Johnny sticks his thumb out

The road is a seductive idea. It offers freedom, novelty, escape. Problems are direct and physical. A flat wheel, a worn clutchplate, a storm. Constant movement creates an eternal sense of the present, and as the sages intone, being mindful of the present is a foundation for bliss.


It is no coincidence that the open road is an ever present metaphor in rock ‘n roll, a musical form premised on the desire for freedom.


Johnny Boskak is a rock ‘n roll play, and not just because it opens with a Bruce Springsteen track. The very name of the play references Koos Kombuis’s ultimate rock ‘n roll song, Johnny is nie dood nie, and Craig Morris channels roadsters from Jack Kerouac to James Phillips, with every white boy in between who stuck his thumb out on the highway until the ’90s became the ‘oughts. For some strange reason, hitching stopped being a default mode of travel for broke white okes in South Africa in the 21st Century, around the same time people started trying to catch a ride with a R20 bill rather than a thumb.

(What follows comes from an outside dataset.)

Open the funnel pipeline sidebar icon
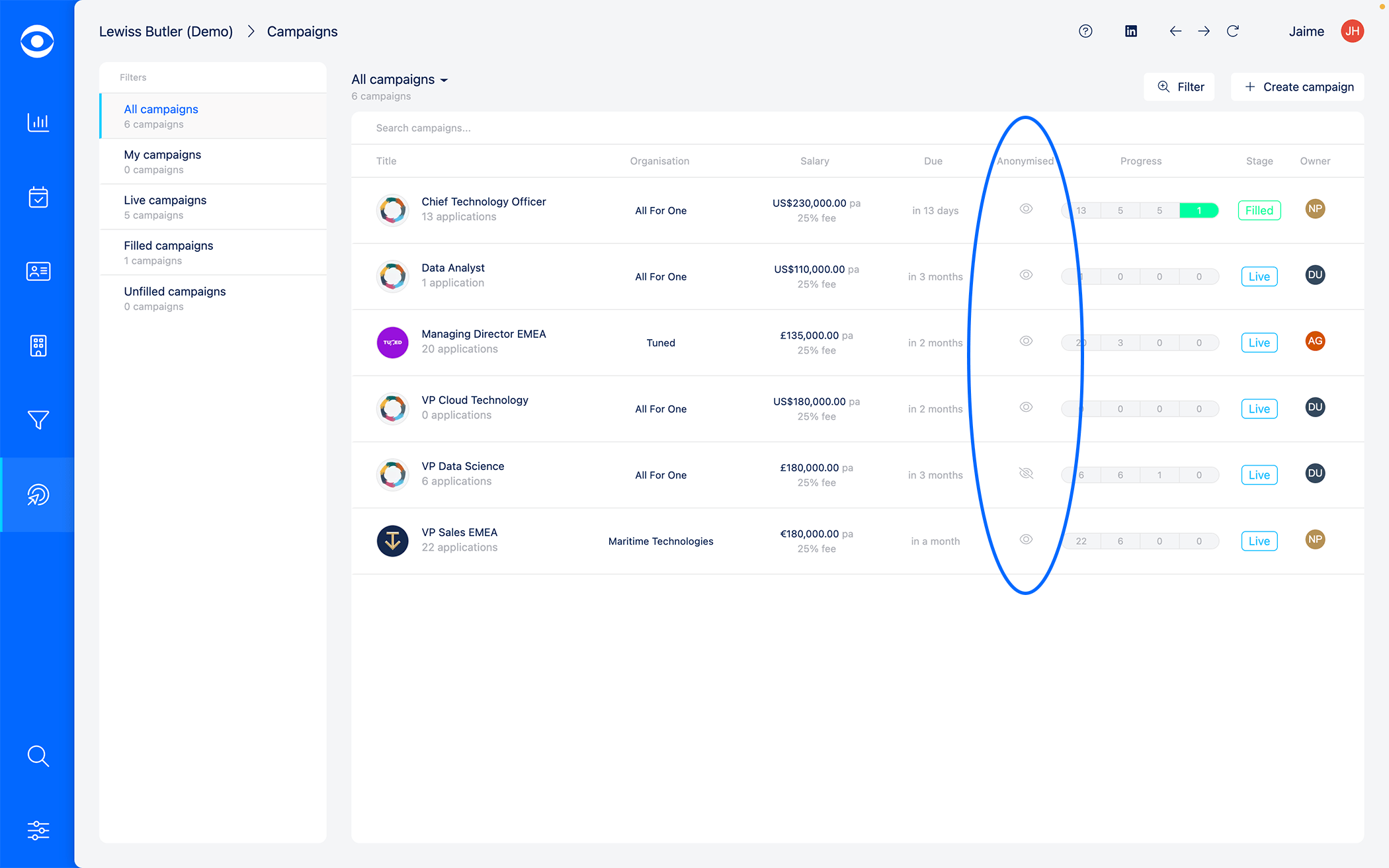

In what might be a uniquely South African irony, hitching, that ultimate symbol of freedom, was a state-sanctioned mode of travel for conscripts in the SADF. There were even lay-byes specially constructed for the okes in brown burdened with their bal sak, with signs and everything. Yet despite, or because of, the chances of being rapidly picked up by a patriotic boer, troepe swopped their browns for their denims as soon as the army base was out of sight, prefering a longer wait on the side of the road than having that hated uniform hanging off them for a moment longer than necessary.


This is where we find Johnny Boskak. On the side of the road, in his denims, with a bal sak. And what do you do when you’re stranded between Niemandsville and fokolnêrens with nothing with the crows and the roadkill for company except tell a story? Even if it’s to yourself. Or to us.

Of course being South African, Johnny is fucked up. He’s feeling funny. There’s frustration and suppressed rage that expresses itself through self destructive rebellion. We’re all angry, it’s a national character. Unfortunately the reasons for the anger differ if you’re white or black or coloured or Indian. White okes, though, have some debilitating guilt shit thrown into their peculiar mix, of course, along with a newly discovered irrelevance. Writer Greig Coetzee (this is sort of a follow-on to White Men with Weapons) is able to sidestep racial roadblocks, partly through toying with irony and self-deprecation, to enunciate white South African experience without – as is unfortunately sometimes the case – negating other lived realities or pushing them aside.


So Ja, Johnny’s a white oke, as you may have gathered. That’s not his fault though, and he’s on the road, seeking freedom from his demons.


But even Bruce Springsteen came to admit that the highway may be open, but it holds no answers, and Jack Kerouac was forced to return to his mother’s Catholic home.


The road is an illusion and there is no escape. Johnny, like all of us, has to face his devil, and the choices we make in that battle determine whether we go to hell or to paradise with our Eve. It sounds simple, but there’s a wild card: bad shit can happen to good people.


Sometimes, life doesn’t rhyme. And only if you go hear Johnny’s story, will you really understand that line.


I managed to check Johnny Boskak is feeling funny at the POPArt in Joey’s before he hit the road to Grahamstown to tjune you at the National Arts Festival. He’s a fireball, and director Roslyn Wood-Morris keeps him steady on that broken white line. So catch him there.